● **Document excerpt**:
[start]

Greek Diver [1] We have done some earlier posts on Dow charts to illustrate the predicament today’s market is in. The utility of Dow charts (and the Dow as market proxy) is debatable, but the charts provide an interesting tool for overall market analysis. Below are the updated charts from January 3, 1900 to market close December 1, 2008.

Log Us Out of This Market

The first chart is the logarithmic chart of the DJIA from 1900-2008. Log charts are useful [2] in that they show proportional changes in the index over time. For instance, a change from 10,000-11,000 is the same as a change from 100-110, both are represented on the log chart as 10%. For those who put money to work in the market day by day (or year or decade), this is the chart for you.

DJIA 1900-2008 Logarithmic Scale [3]

For those in from the beginning . . .

[end]

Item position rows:
[start]

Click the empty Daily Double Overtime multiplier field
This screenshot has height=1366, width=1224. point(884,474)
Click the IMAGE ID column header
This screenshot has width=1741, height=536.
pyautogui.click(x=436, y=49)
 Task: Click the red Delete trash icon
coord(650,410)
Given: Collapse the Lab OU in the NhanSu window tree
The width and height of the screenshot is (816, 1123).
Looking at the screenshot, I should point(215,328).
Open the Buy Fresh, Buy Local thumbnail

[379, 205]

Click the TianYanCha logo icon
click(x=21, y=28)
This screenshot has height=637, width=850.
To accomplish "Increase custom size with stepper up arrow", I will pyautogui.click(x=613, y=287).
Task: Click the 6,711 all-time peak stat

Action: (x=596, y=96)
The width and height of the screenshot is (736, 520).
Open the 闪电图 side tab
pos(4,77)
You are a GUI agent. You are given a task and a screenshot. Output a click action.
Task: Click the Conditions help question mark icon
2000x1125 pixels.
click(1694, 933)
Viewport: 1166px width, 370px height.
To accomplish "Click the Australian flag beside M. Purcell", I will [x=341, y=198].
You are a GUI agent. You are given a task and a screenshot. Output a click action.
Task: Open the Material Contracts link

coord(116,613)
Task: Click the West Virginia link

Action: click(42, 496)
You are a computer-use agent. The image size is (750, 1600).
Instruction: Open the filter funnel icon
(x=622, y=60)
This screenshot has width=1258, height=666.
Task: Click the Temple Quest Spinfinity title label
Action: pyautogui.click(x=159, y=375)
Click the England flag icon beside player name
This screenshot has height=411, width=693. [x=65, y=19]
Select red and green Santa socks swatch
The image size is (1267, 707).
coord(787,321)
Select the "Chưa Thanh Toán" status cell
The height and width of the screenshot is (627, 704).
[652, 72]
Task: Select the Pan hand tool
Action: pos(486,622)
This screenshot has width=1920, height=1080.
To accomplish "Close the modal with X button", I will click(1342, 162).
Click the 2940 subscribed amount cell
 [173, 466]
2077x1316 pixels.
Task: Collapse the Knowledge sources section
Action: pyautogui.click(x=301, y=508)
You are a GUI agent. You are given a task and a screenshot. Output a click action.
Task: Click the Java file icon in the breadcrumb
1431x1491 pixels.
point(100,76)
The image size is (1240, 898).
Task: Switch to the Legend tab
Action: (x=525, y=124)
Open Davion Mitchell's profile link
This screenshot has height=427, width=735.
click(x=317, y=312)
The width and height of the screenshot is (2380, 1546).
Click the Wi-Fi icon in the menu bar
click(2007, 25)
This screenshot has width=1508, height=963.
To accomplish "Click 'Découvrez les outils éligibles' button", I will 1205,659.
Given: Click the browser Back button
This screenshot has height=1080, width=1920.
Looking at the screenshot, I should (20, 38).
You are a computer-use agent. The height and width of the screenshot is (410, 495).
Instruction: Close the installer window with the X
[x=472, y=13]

[end]

● **Required work**:
[A] Swap "proportional" for "percentage" in the Dow charts excerpt, and write out the passage that begins at the words "The first chart" and stops after "chart for you.".
[B] Report every line of the rows that contains the word "link".

● **The responses**:
[A]
The first chart is the logarithmic chart of the DJIA from 1900-2008. Log charts are useful [2] in that they show percentage changes in the index over time. For instance, a change from 10,000-11,000 is the same as a change from 100-110, both are represented on the log chart as 10%. For those who put money to work in the market day by day (or year or decade), this is the chart for you.

[B]
Task: Open the Material Contracts link
Task: Click the West Virginia link
Open Davion Mitchell's profile link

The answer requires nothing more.